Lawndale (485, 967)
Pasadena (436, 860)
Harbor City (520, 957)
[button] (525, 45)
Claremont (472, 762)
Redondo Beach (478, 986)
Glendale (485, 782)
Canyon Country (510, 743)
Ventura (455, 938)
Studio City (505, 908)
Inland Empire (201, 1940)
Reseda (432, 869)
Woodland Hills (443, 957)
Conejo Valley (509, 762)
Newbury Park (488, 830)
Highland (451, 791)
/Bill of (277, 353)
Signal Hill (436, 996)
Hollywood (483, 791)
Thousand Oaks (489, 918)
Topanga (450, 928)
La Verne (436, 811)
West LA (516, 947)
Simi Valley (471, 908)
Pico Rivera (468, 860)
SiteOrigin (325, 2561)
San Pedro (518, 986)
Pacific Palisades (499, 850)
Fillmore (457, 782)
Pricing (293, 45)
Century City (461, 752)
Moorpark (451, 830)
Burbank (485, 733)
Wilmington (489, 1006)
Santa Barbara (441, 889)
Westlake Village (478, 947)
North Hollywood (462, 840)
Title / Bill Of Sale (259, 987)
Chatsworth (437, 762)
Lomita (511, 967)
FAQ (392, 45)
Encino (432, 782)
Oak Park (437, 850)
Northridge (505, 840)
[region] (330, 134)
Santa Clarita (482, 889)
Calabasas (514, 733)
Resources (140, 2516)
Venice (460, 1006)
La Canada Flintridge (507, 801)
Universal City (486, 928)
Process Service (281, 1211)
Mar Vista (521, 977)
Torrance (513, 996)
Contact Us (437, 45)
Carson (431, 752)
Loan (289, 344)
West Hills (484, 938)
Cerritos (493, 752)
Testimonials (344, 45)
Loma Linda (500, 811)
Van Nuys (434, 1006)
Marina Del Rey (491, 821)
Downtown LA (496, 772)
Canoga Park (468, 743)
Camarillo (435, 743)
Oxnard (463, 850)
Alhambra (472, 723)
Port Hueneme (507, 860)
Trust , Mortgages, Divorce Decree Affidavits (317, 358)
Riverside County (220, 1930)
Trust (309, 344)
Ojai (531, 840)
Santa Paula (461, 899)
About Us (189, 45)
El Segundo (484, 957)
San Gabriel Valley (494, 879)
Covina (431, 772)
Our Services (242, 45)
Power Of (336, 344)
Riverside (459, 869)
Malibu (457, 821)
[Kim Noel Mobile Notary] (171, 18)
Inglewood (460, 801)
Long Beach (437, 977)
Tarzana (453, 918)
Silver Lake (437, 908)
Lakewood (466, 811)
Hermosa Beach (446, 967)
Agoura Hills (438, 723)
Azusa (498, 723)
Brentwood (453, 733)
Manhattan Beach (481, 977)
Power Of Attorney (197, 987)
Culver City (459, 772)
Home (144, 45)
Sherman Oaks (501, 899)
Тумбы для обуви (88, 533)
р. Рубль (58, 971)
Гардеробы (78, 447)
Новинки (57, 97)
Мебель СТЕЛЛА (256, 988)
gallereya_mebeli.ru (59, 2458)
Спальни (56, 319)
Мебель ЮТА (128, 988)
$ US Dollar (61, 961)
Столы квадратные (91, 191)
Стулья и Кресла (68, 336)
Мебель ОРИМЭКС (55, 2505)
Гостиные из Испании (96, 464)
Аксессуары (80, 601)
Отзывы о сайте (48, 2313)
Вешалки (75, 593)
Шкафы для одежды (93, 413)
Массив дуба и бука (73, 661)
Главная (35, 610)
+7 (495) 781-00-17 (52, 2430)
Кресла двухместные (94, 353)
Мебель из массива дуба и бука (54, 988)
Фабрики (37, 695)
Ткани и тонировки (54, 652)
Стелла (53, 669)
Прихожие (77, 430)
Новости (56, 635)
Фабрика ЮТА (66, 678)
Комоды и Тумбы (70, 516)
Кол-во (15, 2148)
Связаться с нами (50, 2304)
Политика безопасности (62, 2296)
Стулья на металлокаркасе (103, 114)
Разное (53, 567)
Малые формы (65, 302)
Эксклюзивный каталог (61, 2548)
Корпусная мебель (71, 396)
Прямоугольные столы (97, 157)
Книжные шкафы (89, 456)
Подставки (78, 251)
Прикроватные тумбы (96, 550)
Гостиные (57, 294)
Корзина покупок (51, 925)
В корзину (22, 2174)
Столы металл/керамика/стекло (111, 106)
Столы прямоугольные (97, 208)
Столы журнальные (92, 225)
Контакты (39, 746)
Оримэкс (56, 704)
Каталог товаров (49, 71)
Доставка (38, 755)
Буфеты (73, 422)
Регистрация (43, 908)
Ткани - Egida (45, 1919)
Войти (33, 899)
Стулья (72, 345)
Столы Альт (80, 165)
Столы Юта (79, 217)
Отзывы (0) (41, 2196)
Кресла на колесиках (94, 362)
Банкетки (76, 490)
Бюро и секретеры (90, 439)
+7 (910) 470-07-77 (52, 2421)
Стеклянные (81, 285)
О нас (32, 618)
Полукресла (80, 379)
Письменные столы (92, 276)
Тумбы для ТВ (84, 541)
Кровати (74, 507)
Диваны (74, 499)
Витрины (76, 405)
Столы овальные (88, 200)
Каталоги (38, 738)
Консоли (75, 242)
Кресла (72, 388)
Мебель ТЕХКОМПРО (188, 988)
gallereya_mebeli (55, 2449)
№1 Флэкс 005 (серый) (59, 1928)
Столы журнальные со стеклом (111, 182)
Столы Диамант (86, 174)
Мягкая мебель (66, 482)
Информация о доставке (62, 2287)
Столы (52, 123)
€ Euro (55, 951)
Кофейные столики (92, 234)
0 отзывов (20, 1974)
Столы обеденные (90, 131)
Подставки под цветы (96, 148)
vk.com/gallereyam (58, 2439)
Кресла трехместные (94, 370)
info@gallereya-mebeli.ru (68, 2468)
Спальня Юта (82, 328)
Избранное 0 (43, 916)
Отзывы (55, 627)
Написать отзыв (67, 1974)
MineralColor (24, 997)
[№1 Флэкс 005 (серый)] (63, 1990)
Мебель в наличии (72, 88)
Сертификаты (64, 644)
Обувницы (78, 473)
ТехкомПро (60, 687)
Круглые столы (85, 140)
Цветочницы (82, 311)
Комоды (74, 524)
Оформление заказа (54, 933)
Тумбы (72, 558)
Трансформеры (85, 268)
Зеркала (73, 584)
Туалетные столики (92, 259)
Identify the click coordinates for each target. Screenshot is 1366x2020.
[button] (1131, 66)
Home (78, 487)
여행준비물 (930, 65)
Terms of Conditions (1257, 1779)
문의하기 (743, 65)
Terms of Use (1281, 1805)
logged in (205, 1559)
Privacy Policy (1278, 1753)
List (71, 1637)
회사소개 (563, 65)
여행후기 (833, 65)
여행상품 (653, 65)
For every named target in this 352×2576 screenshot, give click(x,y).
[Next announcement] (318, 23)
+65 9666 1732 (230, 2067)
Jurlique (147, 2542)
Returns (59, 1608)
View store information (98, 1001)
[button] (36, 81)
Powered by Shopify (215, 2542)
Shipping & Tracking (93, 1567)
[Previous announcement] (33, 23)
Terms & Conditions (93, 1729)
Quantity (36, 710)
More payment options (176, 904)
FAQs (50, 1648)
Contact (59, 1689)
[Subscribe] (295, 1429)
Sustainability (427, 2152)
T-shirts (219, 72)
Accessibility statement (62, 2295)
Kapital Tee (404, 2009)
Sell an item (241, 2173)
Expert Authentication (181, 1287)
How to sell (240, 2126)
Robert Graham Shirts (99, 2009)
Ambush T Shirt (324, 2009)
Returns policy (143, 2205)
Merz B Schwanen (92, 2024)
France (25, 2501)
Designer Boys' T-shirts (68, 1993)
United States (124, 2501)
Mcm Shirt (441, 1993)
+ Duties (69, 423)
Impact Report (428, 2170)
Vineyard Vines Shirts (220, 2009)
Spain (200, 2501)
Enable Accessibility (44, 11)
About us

┄┄┄┄┄┄┄┄┄┄

Your goal:
Word for word, restate the lines above from the line containing "Power Of (336, 344)" through the line containing "Столы Юта (79, 217)", with both included and nothing else.

Problem solution:
Power Of (336, 344)
Riverside (459, 869)
Malibu (457, 821)
[Kim Noel Mobile Notary] (171, 18)
Inglewood (460, 801)
Long Beach (437, 977)
Tarzana (453, 918)
Silver Lake (437, 908)
Lakewood (466, 811)
Hermosa Beach (446, 967)
Agoura Hills (438, 723)
Azusa (498, 723)
Brentwood (453, 733)
Manhattan Beach (481, 977)
Power Of Attorney (197, 987)
Culver City (459, 772)
Home (144, 45)
Sherman Oaks (501, 899)
Тумбы для обуви (88, 533)
р. Рубль (58, 971)
Гардеробы (78, 447)
Новинки (57, 97)
Мебель СТЕЛЛА (256, 988)
gallereya_mebeli.ru (59, 2458)
Спальни (56, 319)
Мебель ЮТА (128, 988)
$ US Dollar (61, 961)
Столы квадратные (91, 191)
Стулья и Кресла (68, 336)
Мебель ОРИМЭКС (55, 2505)
Гостиные из Испании (96, 464)
Аксессуары (80, 601)
Отзывы о сайте (48, 2313)
Вешалки (75, 593)
Шкафы для одежды (93, 413)
Массив дуба и бука (73, 661)
Главная (35, 610)
+7 (495) 781-00-17 (52, 2430)
Кресла двухместные (94, 353)
Мебель из массива дуба и бука (54, 988)
Фабрики (37, 695)
Ткани и тонировки (54, 652)
Стелла (53, 669)
Прихожие (77, 430)
Новости (56, 635)
Фабрика ЮТА (66, 678)
Комоды и Тумбы (70, 516)
Кол-во (15, 2148)
Связаться с нами (50, 2304)
Политика безопасности (62, 2296)
Стулья на металлокаркасе (103, 114)
Разное (53, 567)
Малые формы (65, 302)
Эксклюзивный каталог (61, 2548)
Корпусная мебель (71, 396)
Прямоугольные столы (97, 157)
Книжные шкафы (89, 456)
Подставки (78, 251)
Прикроватные тумбы (96, 550)
Гостиные (57, 294)
Корзина покупок (51, 925)
В корзину (22, 2174)
Столы металл/керамика/стекло (111, 106)
Столы прямоугольные (97, 208)
Столы журнальные (92, 225)
Контакты (39, 746)
Оримэкс (56, 704)
Каталог товаров (49, 71)
Доставка (38, 755)
Буфеты (73, 422)
Регистрация (43, 908)
Ткани - Egida (45, 1919)
Войти (33, 899)
Стулья (72, 345)
Столы Альт (80, 165)
Столы Юта (79, 217)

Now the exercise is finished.